The home side responded with more honest endeavour than real class. There was the Brazilian resolve and organisation of Carlos Dunga and the more dubious talents of Czech Lubos Kubik. At the back they boasted decent professionals like Stefano Pioli and Mario Faccenda. Alberto Di Chiara provided some impetus on the flank while the occasionally brilliant Massimo Orlando played the role Baggio had vacated. Up front, Stefano Borgonovo led the line but was now orphaned of a strike partner who had shared nearly 30 Serie A goals with him a couple of seasons earlier.

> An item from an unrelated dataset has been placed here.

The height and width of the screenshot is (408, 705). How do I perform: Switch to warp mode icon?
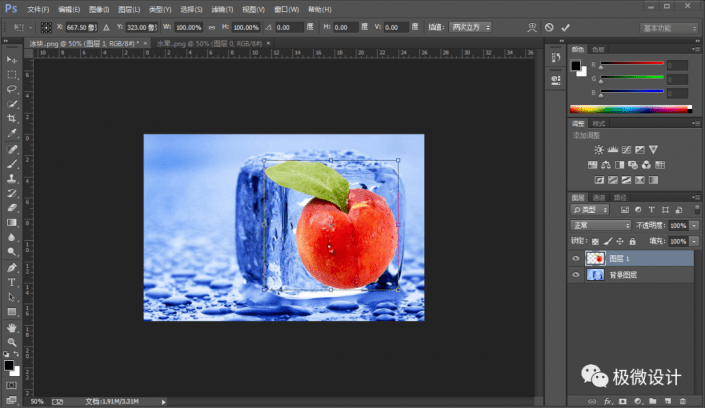click(530, 27)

It was a nervous affair, always likely to be decided by a set-piece. Diego Fuser thumped home a free-kick in trademark style to give the Viola the lead before half time. It was one of eight goals that campaign which left the midfielder as the club’s joint top-scorer in Serie A along with Orlando. For his part Baggio had been, in truth, pretty anonymous.
It was early in the second half that he took centre stage, in an unexpected way. Just five minutes in the Bianconeri were awarded a penalty much to the rage of the home support. It was assumed that Baggio would step up to take it with the trademark calm he had shown throughout his career. But things did not go according to script.
Instead, it was Gigi De Agostini who strode forward and missed the spot-kick, provoking howls of derision. To add to the fury of Juve supporters, Baggio was substituted later in the game and left the pitch draped in a Fiorentina scarf. It was a betrayal which some of the Turin faithful could never forgive.
The Viola held on for a nail-biting victory which ultimately helped to ensure Serie A survival. For Juve, the result proved to be part of a downward spiral which would see them conclude the campaign in a miserable seventh place and see Maifredi relieved of his post. Baggio, of course, would go on to score plenty of penalties and help to win honours for the Turin side.
But that afternoon remains etched in Fiorentina folklore. Perhaps Baggio could not turn down the transfer but he could still reject the possibility of harming a club which had done so much for him. It was a rare moment in football when sentiment was allowed to take precedence over all other considerations. The world seemed to stand still as a small gesture said no amount of money could purchase a player’s soul. There have been precious few such incidents before or since that day. But, then, there have not been many players like Roberto Baggio.